Текст очерка
<<<<
Мурильо. Золотая кисть золотого века

Михаил Беленкин
Год 1810-й нельзя назвать хорошим временем для Испании. Страна охвачена войной и совершенно разорена. Однако в Мадриде мало что напоминает о кровавых битвах, расстрелах партизан и разоренных провинциях. По-прежнему роскошен и великолепен королевский дворец, сверкают зеркальные стекла его высоких окон, обрамленных колоннадой там, где находится тронный зал, где ведутся пышные приемы и торжественные заседания Государственного Совета. 
Золоченая карета с королевским гербом, которую несет шестерка чистокровных арабских лошадей, торжественно подъезжает к главному входу дворца. Ее сопровождает отряд королевских гвардейцев французского егерского полка. Из кареты тяжело выходит высокий, уже начинающий грузнеть король, одетый в расшитый золотом камзол. Он  направляется ко входу, охраняемому двумя рослыми гренадерами. Лицо короля с высоким лбом, крупным носом и черными глазами удивительно напоминает лицо Наполеона I, Императора Французской империи. Внешнее сходство испанского короля с Наполеоном вполне естественно: ведь Жозеф, правивший в Испании под именем Хосе I, был старшим братом Наполеона. Однако вряд ли вы увидели бы на лице монарха выражение счастья и гордости своим высоким положением. Оно выражало, скорее, мрачную апатию и тревогу.
Сейчас ему грустно было вспоминать тот восторг и энтузиазм, которые он, успешный король Неаполя, ощутил 11 мая 1808 года, прочитав письмо брата: «Вы тот, кому я предназначил эту корону. Испания это не то, что королевство Неаполь: там 11 миллионов жителей, больше 150 миллионов дохода, не считая неизмеримых доходов и владений по всей Америке». Каким счастьем казалось ему тогда стать королем огромной страны. И как скверно все вышло на деле. Испанцы увидели в нем не отца народа, а захватчика, пришедшего на французских штыках. Хуже всего было то, что его даже не ненавидели, а скорее, презирали. Он начал проводить реформы, призванные улучшить жизнь, отменил инквизицию, пытался узаконить власть выборных кортесов. В ответ страну охватили жестокие народные восстания. Подавление их французскими войсками вызвало бурю ненависти и новых кровавых выступлений. Реформы Жозефа наталкивались на стену враждебности и отторжения со стороны испанской аристократии. Наполеоновские маршалы вели собственную политику, интригуя против короля перед лицом его великого брата. Ко всем бедам прибавилось еще и вторжение в страну из Португалии английской армии под командованием герцога Веллингтона, врага сильного и опасного. Поэтому мрачно и уныло было лицо испанского короля, медленно шедшего по роскошным дворцовым покоям в зеркальный зал, где его ждал государственный секретарь дон Мариано де Уркихо.
>>>>
Поставленная задача A
Каким королевством правил Жозеф до того, как стал королём Испании, согласно очерку о Мурильо?
Поставленная задача B
Переведите на английский язык предложение из очерка о Мурильо: «Страна охвачена войной и совершенно разорена».
Поставленная задача C
Пожалуйста, продолжите очерк о Мурильо с того места, где он обрывается.
Приведённые далее записи никак не связаны с очерком.

Записи с текстом и указанием на элементы
<<<<
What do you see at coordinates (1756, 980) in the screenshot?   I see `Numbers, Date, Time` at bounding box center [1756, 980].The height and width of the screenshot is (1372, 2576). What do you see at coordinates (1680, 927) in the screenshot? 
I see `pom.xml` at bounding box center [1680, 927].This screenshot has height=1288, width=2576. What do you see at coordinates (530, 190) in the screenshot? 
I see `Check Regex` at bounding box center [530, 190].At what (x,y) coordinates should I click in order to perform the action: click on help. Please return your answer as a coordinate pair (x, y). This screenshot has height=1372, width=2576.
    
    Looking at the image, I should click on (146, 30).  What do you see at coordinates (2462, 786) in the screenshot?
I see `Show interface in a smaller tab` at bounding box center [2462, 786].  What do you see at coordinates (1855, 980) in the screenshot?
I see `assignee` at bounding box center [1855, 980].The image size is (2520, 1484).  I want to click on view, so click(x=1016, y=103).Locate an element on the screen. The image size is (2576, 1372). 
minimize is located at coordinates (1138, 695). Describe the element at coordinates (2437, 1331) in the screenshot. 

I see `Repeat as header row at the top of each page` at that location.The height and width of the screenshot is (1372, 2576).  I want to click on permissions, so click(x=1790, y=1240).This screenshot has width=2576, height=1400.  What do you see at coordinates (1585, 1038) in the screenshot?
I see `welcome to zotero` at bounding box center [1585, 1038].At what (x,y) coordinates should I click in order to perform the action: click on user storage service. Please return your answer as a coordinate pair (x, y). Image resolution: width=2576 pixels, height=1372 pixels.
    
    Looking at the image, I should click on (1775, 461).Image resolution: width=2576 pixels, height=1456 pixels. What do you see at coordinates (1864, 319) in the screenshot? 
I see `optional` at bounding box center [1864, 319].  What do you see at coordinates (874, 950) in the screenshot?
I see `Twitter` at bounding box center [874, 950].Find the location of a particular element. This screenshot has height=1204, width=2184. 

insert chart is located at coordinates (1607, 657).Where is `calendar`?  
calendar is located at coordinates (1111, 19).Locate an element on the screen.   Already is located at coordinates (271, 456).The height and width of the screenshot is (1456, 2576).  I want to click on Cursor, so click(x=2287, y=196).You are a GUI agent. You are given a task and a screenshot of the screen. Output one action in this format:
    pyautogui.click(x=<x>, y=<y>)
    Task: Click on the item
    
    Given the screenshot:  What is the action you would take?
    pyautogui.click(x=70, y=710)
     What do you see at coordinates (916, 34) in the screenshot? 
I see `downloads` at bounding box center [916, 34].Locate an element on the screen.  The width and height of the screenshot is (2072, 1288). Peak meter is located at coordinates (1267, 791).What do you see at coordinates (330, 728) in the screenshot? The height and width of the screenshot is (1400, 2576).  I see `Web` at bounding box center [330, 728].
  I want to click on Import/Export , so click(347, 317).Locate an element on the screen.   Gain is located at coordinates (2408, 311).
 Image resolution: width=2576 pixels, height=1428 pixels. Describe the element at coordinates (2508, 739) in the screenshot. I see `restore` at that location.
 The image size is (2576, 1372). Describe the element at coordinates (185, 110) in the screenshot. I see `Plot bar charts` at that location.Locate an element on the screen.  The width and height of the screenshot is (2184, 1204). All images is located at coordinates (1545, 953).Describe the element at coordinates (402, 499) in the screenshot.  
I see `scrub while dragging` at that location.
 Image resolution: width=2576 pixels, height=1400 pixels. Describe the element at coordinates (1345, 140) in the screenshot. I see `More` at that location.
>>>>
Итоговый результат A
Королевством Неаполь.

Итоговый результат B
The country is engulfed in war and utterly ruined.

Итоговый результат C
В зале были собраны картины, вывезенные из разных монастырей Севильи, который Жозеф, тонкий ценитель искусства, хотел выставить на всеобщее обозрение в музее Прадо, здание которого он велел отремонтировать. В испанской живописи Жозеф хотел увидеть душу этого народа, которую тщетно пытался понять. В работах великих испанцев золотого века проступали неуловимые свойства испанской души с ее стремлением к высокому и божественному в простой земной жизни. Веласкес, Сурбаран, Мурильо… особенно Мурильо, которого называли испанским Рафаэлем. Его живопись особенно завораживала Жозефа.
Король подошел к одной из лучших работ великого мастера – «Святое семейство», или, как ее еще называли, «Две Троицы». «Посмотри Мариано,- говорил король, – как великолепно написаны все лица. Три лица святого семейства внизу. Мягкая, утонченная красота Мадонны, в которой, с одной стороны, видны черты земные, с другой – озаренность высшим божественным светом. Прекрасное лицо Иосифа с мудрым и добрым взглядом наставника и воспитателя Христа. И лицо Спасителя, который, как у Рафаэля, не по-младенчески серьезен. В глазах его, обращенных к небу, глубокое знание и недетская печаль. Небесный голубь над ним и грустный, всевидящий взгляд Небесного Отца дополняют торжественное и в то же время удивительно трогательное впечатление от этого полотна, вселяют восторг и духовное просветление. Здесь я вижу высоту духа, достойную сравнения с великими итальянскими и фламандскими мастерами. Фигуры как будто выступают из полотна, озаряя мир неземным сиянием!». Лицо Жозефа преобразилось. Тоска и бремя забот его неудачного правления в этой чуждой и враждебной стране, казалось, исчезли. Глаза короля сияли восторгом, голос гремел.
 «Я изумлен, сир, – почтительно проговорил сеньор де Уркихо, – вашему тонкому пониманию живописи одного из лучших испанских мастеров. Ведь только человек, любящий и понимающий Испанию, может так почувствовать Мурильо. Мы всегда считали его своим, очень испанским, и я рад видеть ваше тонкое проникновение в самую суть испанской души. Вы правы, никто так не понимал веру во Христа, как Мурильо! При его жизни все храмы и обители Севильи боролись за возможность иметь у себя его произведения. Он искренне любим испанцами и является нашей национальной гордостью».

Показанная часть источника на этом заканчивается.